Advertisement
If you have a new account but are having problems posting or verifying your account, please email us on hello@boards.ie for help. Thanks :)
Hello all! Please ensure that you are posting a new thread or question in the appropriate forum. The Feedback forum is overwhelmed with questions that are having to be moved elsewhere. If you need help to verify your account contact hello@boards.ie
Hi there,
There is an issue with role permissions that is being worked on at the moment.
If you are having trouble with access or permissions on regional forums please post here to get access: https://www.boards.ie/discussion/2058365403/you-do-not-have-permission-for-that#latest

Is the "gene" thing true regarding certain foods?

  • 21-09-2015 3:24pm
    #1
    Registered Users, Registered Users 2 Posts: 16,059 ✭✭✭✭


    I would eat anything. Just.

    But I cannot eat the following without gagging....

    Celery
    Cucumber
    Raw red, green, and yellow peppers
    Brussels Sprouts or cabbage.

    Am I unusual or just daft?

    Anyone else the same...


Comments

  • Registered Users, Registered Users 2 Posts: 9,358 ✭✭✭nozzferrahhtoo


    No there is a lot of good science behind the idea that genetically people have differences in taste. For example for some people cilantro taste like soap. In school in 3rd year biology we did taste testing with cucumber and about 50% of the class described cucumber as entirely tasteless..... 40% that it had a taste but was mild..... but 10% that it had a powerful and horrible taste. I am in the 40%.

    There is also the phenomenon of "super tasters".

REQUIREMENT
In the forum thread about genes and food, what share of the biology class found that cucumber had a powerful and horrible taste?

DATA SEGMENT

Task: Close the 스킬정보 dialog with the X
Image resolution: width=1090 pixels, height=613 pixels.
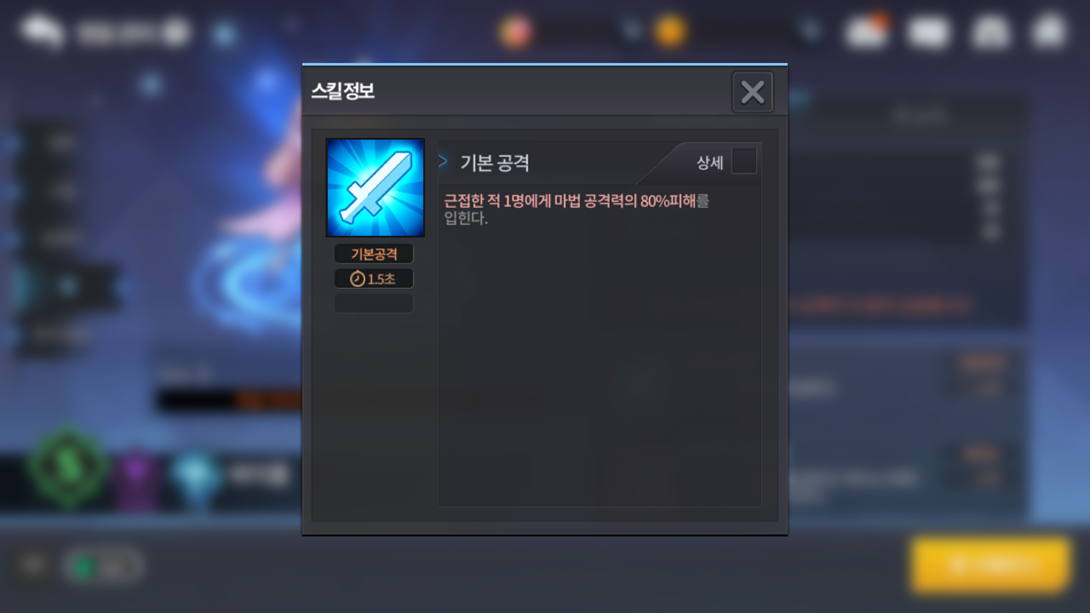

EXERCISE ANSWER
10%